[begun 11 August 2008, finished 19 August 2008]
At the versioning symposium the day before the Balisage 2008 conference, my colleague Sandro Hawke talked about a method he has developed for allowing a core language to be extended in a variety of ways while still retaining reasonably good interoperability. The details of his implementation are interesting, but what strikes me most forcibly is the underlying model of interoperability, which seems to me to bring some very useful new ideas to bear on the problem. There may be — I mean there must be — situations where these new ideas don’t help. It’s not actually clear to me how best to characterize the situations where they do help, and the situations where they don’t, but it does seem to me clear that in the situations where they do help, they can help a lot.

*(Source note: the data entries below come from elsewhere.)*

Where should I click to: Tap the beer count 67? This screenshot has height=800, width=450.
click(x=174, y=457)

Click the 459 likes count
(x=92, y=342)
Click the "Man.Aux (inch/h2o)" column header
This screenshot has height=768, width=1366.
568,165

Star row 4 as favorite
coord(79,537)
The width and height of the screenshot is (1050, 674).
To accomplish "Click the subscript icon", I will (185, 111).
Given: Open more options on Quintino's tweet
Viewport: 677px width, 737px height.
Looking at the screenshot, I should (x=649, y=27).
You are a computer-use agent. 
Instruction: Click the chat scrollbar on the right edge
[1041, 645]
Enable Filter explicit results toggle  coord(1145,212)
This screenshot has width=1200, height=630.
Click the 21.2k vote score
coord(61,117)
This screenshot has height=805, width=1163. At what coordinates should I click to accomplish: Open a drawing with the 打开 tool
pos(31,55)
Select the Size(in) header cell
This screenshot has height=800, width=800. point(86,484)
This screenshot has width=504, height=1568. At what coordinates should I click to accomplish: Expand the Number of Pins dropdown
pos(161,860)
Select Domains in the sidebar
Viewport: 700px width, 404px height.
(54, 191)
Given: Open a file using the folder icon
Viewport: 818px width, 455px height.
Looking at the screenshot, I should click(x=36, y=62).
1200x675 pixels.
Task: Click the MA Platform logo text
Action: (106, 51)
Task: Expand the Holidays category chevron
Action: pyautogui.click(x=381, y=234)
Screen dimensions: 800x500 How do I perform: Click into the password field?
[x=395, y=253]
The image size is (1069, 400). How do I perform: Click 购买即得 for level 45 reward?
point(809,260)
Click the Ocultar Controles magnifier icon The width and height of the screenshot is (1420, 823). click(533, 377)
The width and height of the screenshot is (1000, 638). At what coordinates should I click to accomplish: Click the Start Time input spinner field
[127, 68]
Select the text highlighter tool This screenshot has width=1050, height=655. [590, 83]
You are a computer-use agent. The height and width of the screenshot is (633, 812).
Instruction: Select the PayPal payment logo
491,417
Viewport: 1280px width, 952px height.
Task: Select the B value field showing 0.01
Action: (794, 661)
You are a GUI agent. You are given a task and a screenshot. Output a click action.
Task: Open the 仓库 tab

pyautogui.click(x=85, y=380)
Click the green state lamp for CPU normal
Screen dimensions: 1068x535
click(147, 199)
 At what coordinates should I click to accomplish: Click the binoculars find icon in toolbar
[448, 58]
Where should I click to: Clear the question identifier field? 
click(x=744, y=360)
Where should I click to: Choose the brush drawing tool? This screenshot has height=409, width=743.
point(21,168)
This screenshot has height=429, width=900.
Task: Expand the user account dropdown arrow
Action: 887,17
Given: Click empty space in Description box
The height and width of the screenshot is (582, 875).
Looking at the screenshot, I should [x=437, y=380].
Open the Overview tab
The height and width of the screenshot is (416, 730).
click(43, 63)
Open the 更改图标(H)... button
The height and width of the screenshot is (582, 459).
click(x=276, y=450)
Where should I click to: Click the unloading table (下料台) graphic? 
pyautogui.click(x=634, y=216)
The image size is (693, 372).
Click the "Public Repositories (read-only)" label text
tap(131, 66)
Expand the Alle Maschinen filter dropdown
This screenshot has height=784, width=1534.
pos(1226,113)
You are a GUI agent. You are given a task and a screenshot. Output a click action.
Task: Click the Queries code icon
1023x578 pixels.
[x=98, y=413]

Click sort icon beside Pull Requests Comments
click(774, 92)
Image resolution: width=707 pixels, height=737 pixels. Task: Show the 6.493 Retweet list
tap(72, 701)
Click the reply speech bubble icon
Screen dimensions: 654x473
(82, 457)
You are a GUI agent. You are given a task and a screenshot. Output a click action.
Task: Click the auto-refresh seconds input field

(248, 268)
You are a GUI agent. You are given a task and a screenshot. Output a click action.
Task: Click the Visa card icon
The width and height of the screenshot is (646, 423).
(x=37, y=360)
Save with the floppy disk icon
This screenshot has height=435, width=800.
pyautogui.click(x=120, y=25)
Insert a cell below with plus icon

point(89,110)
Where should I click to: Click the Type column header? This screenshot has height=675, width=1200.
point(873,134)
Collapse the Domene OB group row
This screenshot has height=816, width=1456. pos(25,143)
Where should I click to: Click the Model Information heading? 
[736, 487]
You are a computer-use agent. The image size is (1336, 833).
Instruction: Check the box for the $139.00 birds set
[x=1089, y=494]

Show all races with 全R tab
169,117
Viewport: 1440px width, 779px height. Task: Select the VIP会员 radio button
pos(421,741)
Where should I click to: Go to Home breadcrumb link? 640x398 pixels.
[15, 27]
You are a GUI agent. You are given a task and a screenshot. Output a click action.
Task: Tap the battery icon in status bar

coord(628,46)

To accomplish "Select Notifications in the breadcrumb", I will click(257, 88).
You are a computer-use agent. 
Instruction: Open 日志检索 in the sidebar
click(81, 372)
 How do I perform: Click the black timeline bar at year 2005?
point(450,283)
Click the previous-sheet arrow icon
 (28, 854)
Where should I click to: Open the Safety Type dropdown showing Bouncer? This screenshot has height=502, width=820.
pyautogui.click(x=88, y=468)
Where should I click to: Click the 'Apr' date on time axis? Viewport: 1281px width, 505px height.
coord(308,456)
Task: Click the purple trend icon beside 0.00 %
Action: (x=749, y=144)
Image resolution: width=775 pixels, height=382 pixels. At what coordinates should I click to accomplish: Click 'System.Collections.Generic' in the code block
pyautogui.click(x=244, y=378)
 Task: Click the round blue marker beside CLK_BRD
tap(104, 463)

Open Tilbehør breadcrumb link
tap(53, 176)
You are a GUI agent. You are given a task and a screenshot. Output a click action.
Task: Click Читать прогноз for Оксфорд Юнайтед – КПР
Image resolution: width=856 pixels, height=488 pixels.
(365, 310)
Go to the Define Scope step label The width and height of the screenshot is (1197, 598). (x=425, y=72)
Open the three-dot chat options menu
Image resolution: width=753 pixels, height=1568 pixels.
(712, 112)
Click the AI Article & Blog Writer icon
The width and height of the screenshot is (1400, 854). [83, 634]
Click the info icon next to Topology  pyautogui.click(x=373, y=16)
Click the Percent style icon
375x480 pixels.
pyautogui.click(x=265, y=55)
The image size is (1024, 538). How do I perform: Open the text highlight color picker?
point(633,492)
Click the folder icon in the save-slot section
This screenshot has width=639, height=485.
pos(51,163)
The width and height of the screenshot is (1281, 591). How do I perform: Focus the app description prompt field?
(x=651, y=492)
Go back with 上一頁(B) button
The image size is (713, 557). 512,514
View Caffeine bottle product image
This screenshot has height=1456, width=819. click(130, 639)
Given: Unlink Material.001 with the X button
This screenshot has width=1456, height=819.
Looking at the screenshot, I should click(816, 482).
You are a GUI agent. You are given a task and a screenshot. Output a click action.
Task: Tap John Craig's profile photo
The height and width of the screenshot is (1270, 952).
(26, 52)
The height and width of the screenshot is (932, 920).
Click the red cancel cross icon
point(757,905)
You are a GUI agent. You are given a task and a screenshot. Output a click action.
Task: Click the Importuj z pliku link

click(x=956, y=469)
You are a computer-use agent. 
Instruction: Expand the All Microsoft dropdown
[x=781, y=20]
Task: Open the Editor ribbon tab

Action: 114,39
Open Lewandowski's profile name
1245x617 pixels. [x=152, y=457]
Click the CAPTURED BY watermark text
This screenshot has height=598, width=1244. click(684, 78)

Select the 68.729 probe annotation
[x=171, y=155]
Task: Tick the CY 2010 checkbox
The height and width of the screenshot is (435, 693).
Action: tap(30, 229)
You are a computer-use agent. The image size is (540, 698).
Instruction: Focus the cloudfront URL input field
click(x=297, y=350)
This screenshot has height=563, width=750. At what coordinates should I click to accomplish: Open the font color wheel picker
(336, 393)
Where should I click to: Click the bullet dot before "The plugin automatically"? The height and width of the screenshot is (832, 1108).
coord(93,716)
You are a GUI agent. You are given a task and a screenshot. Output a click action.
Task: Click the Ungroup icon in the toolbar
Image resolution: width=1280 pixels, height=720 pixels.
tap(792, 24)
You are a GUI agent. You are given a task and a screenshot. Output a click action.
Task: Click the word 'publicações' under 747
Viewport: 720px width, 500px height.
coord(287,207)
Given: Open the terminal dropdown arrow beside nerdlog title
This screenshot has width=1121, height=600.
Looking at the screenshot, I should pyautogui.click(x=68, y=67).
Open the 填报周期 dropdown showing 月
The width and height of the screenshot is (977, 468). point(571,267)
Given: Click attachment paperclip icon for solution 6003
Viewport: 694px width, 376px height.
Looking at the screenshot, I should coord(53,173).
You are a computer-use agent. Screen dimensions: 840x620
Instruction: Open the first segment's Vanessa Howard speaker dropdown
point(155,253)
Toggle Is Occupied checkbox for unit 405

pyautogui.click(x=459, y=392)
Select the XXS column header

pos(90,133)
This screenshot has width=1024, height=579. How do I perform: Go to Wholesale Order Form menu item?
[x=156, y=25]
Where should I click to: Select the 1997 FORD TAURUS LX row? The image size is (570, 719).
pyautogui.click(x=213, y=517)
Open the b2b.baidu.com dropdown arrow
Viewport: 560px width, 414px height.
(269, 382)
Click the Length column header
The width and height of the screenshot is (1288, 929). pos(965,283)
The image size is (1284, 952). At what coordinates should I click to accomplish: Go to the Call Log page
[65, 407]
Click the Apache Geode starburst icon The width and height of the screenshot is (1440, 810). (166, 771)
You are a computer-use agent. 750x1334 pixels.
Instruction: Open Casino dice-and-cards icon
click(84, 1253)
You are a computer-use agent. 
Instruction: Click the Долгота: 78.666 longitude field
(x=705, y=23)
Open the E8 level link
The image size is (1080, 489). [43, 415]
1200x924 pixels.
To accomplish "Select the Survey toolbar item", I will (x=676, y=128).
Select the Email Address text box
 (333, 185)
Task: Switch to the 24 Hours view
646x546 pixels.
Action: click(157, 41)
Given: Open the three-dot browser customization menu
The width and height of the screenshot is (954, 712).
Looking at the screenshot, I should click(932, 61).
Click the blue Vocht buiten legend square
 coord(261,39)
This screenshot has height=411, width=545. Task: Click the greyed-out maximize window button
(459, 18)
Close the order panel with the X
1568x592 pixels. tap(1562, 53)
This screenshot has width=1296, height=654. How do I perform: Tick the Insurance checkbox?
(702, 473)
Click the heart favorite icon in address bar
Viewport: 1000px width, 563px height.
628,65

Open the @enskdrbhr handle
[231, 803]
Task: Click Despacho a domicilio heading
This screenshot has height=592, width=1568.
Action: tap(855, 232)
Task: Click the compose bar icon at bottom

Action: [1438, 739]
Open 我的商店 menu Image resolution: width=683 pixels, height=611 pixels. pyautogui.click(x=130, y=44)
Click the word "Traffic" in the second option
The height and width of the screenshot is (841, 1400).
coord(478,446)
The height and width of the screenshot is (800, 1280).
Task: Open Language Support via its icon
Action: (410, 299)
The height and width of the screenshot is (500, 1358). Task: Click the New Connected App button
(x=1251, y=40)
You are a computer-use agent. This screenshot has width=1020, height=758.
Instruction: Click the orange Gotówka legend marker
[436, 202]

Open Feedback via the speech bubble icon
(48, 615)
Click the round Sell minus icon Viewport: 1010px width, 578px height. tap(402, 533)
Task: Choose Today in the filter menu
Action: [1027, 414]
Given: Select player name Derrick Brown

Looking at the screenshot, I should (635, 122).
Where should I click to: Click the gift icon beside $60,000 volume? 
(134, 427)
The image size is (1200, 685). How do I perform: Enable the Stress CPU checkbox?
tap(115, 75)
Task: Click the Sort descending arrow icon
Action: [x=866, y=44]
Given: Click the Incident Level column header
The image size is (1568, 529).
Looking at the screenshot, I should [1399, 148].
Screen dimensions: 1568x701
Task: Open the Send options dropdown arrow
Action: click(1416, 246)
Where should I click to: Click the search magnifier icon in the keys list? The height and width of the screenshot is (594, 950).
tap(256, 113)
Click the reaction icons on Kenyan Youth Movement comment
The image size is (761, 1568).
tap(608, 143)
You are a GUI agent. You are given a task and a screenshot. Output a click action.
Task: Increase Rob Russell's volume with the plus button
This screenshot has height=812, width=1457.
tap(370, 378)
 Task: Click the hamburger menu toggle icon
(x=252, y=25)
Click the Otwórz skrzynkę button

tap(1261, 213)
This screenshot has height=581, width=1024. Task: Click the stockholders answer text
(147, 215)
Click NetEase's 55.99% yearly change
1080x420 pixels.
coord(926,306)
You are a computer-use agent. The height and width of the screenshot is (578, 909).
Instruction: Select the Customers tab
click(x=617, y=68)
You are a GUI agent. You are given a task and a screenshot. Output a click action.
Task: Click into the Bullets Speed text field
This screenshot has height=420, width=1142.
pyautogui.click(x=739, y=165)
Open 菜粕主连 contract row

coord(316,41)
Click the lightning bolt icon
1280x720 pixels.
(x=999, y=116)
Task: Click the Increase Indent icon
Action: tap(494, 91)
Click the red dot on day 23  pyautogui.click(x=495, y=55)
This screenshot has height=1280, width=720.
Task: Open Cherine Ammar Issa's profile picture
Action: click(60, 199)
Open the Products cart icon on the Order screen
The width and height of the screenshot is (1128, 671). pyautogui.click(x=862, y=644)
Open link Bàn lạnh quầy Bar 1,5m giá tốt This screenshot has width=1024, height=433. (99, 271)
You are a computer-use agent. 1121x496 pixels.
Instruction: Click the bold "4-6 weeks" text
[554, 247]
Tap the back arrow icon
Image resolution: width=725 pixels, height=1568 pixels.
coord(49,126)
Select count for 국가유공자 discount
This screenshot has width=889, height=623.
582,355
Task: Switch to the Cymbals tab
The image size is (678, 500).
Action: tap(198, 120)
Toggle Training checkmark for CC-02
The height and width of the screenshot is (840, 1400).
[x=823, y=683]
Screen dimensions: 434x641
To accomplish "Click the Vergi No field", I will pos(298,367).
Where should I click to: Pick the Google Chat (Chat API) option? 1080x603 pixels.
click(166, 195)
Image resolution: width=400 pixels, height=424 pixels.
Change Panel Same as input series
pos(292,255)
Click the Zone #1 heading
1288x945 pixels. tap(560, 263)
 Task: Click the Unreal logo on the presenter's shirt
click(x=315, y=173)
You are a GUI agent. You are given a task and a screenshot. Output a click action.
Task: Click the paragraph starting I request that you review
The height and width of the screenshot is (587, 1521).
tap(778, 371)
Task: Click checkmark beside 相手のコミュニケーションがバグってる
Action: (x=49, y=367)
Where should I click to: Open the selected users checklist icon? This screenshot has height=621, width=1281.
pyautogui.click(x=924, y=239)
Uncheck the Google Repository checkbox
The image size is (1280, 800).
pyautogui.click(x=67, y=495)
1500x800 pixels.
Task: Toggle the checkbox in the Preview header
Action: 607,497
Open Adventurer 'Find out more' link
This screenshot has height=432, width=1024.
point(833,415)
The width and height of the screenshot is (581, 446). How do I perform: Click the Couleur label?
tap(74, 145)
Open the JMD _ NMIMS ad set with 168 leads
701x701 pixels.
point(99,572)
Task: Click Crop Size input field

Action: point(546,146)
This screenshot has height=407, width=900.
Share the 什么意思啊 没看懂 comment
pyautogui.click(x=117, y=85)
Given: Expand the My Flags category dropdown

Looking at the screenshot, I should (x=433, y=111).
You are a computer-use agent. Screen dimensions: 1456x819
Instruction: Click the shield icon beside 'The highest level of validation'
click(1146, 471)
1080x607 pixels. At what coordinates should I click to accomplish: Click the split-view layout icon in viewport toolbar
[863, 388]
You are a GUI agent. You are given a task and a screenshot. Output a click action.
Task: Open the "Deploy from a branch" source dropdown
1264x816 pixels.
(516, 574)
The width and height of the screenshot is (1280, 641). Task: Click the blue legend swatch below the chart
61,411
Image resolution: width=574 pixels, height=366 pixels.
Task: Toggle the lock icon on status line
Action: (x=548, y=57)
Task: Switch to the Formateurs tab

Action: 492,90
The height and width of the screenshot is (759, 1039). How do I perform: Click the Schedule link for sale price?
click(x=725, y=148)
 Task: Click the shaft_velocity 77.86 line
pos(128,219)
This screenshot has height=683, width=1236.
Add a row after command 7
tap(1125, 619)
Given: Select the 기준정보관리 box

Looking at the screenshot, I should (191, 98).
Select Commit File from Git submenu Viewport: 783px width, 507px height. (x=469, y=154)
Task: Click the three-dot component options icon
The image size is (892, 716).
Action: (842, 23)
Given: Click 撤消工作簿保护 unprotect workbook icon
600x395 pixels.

It took me a bit of effort to grasp the basic idea, and in fact I didn’t really get it until my evil twin Enrique started to explain it to me. The summary of the basic ideas that follows is Enrique’s, not Sandro’s, and Sandro should not be held responsible for it.
1 Start at the beginning.
“It’s a very good place to start,” I murmured. “What was that?” “Nothing.” “One more Sound of music reference out of you and this explanation is over, got that?”
It’s obvious, and thus well understood by at least some people, that interchange is easy when everyone involves is speaking exactly the same language.
“The Lord said, ‘If as one people speaking one language they have begun to do this, then nothing they plan to do will be impossible for them.’“ “And right he was. Sometimes Yahweh really knows what he’s talking about.”
2 But we have a lot of situations where we don’t want to, or can’t, speak exactly the same language.
3 In some cases, with unrelated languages, the only option seems to be translation, or non-communication.
“Non-communication?” I asked. “Always a popular option,” said Enrique. “Popular?” “Or at least, a common result. I assume it must be popular, given how many normally intelligent working group members engage in it. Do you really think that in the average working group argument, people are speaking the same language? Or even trying to?” “Well, of course they are. People working together in good faith …” “Good faith? working together? When was the last time you actually listened to what people were saying in a working group meeting?” “Don’t say that where my Working Group chairs can hear you, OK?” “You think they don’t know? Stick around, kid. Your naïvete is refreshing.”
4 An important case: We have a lot of situations where we want to support multiple versions / variants of the same vocabulary: a sequence of version 1, version 2, and version 3 is a simple example.
Another example is the definition of a core architecture and various competing (or complementary) extensions. For example, in the context of the W3C Rule Interchange Format, Sandro’s slide imagines a Core RIF dialect, extended separately by adding actions (to create Production Rule Dialect) and by adding equality and functions (to create a Basic Logic Dialect), the Basic Logic Dialect in turn being extended by a negation-as-failure feature and a classical-negation feature (producing, respectively, a logic-programming dialect and a version of first order logic).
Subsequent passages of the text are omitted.